**Required actions:**
1) Translate this sentence from the profile of Hyeon below into Spanish: "His first design studio, in which he created his own plans for a house, sealed the deal."
2) In the profile of Hyeon below, why is his urban design study at Harvard said to have gone beyond theory? Answer in one to three sentences.
3) Write a continuation of the profile of Hyeon below, starting after its final sentence.

**Text block:**

----------

In Hyeon’s first year at college, at Hanyang University in Seoul, South Korea, he had an opportunity to write an essay on the traditional rural house he grew up in. His insightful analysis was well received, and he was half way hooked on architecture. His first design studio, in which he created his own plans for a house, sealed the deal. He majored in Architecture Engineering and earned two Masters of Architecture degrees, the second at Harvard. In between, he worked for Samoo Architects on high-rise residential buildings, libraries, and other projects. His urban design study at Harvard – “Revising the Dump” for a city in Holland – transcended theory: it was accepted as a blueprint to solve the problem. Hyeon joined Centerbrook in 2003, working on academic and municipal buildings, including the Addison Gallery of American Art at Phillips Academy Andover. He left Centerbrook in 2008 for RMJM Architects in New York, where he contributed to projects in China, Russia and Libya. He also was the Project Designer of a large renovation and addition to a student center and business school at Bellarmine University in Kentucky.

----------

**Data provided:**

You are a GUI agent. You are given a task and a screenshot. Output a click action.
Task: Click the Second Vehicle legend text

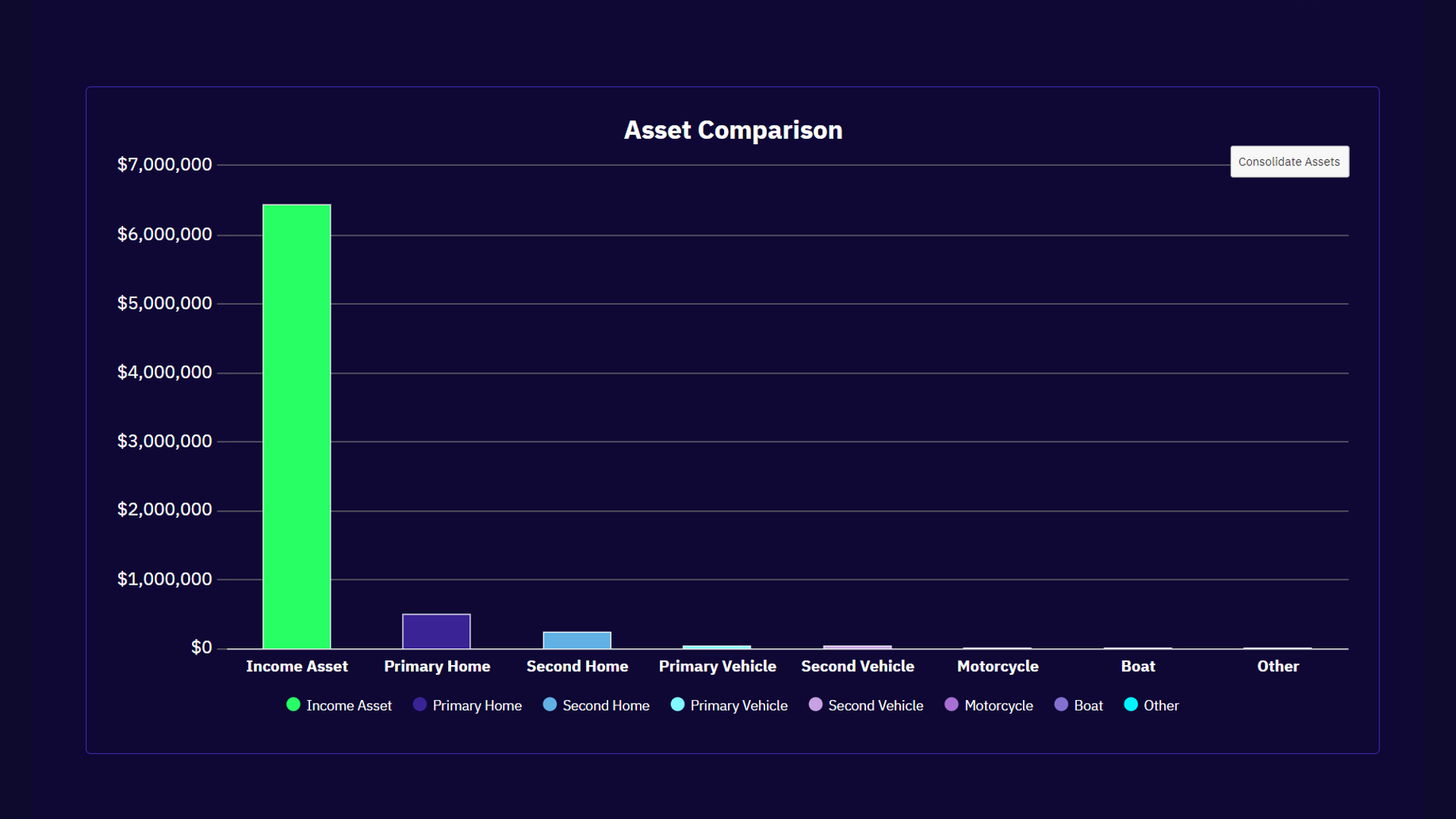click(876, 705)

----------

**Answers:**
1) Su primer taller de diseño, en el que creó sus propios planos para una casa, terminó de convencerlo.

2) His study, "Revising the Dump," for a city in Holland, was accepted as a blueprint to solve the problem. It was put to real use and did not stay a theoretical exercise.

3)
Hyeon returned to Centerbrook in 2013, working on projects at Quinnipiac University, including sports stadia. “My experience living in and writing about the house I grew up in has formed the baseline for my approach to design,” he says. “Korean architecture is more translucent, has more ambiguous and porous relationships among the built world and natural world, the inside and outside. One or all of the spaces can be envisioned by the inhabitants, and as with a painting different people can interpret it differently.”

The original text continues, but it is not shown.